At some point, I forget when, the improved cross platform matches and application reliability across the board allowed the workunit initial replication to be reduced from 3 to 2, reducing server load by a third.

On the basis of all that, If other various classes of builds/devices see much worse than 5% inconclusives, then they're not up to par, while at the same time Eric's assertions that additional precision shouldn't be needed suggest <5% is 'good enough' statistically. (Which I'm fine with, because much more tightening toward bit exact cross platform would be extremely expensive (development time, money and computationally) and lead to de-optimisation.

I'm mostly writing this out, because at some point I'll need to add explanations to stock documentation, because the temptation to optimise out the stock summing refinements may be a trap for future developers [Saved for when I revisit the stock codebase, at some point Astropulse should undergo a similar analysis, though it's beyond my resources at present].
7) Message boards : Number crunching : Linux CUDA 'Special' App finally available, featuring Low CPU use (Message 1874209)
Posted 4 days ago by Profile jason_gee
Post:
Oh yeah, no illusions there. Have prepared for probable extended downtime by stocking up on the mobile data. Switching over to a completely new infrastructure will have teething problems.

DATASET EXCERPT:
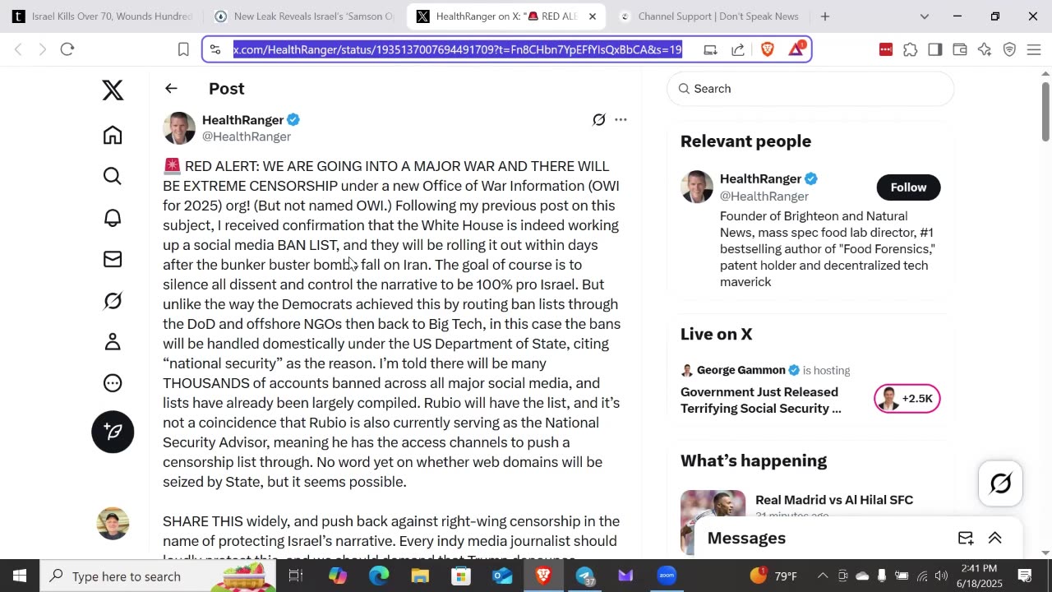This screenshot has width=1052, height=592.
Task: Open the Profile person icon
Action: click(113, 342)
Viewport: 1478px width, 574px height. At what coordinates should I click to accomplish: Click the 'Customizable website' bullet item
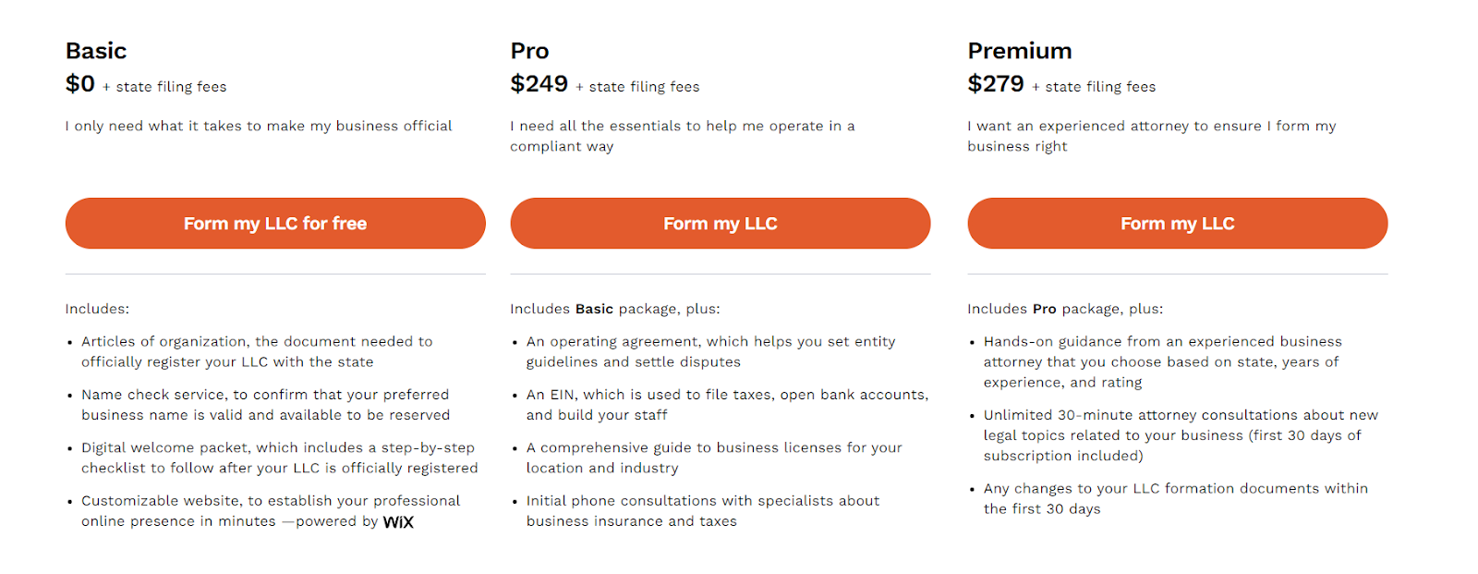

WRITTEN PROBLEM: Write out the stretch of the forum excerpt from "7) Message boards" through "have teething problems.". Work from the forum excerpt alone.

SOLUTION TO THIS TASK:
7) Message boards : Number crunching : Linux CUDA 'Special' App finally available, featuring Low CPU use (Message 1874209)
Posted 4 days ago by Profile jason_gee
Post:
Oh yeah, no illusions there. Have prepared for probable extended downtime by stocking up on the mobile data. Switching over to a completely new infrastructure will have teething problems.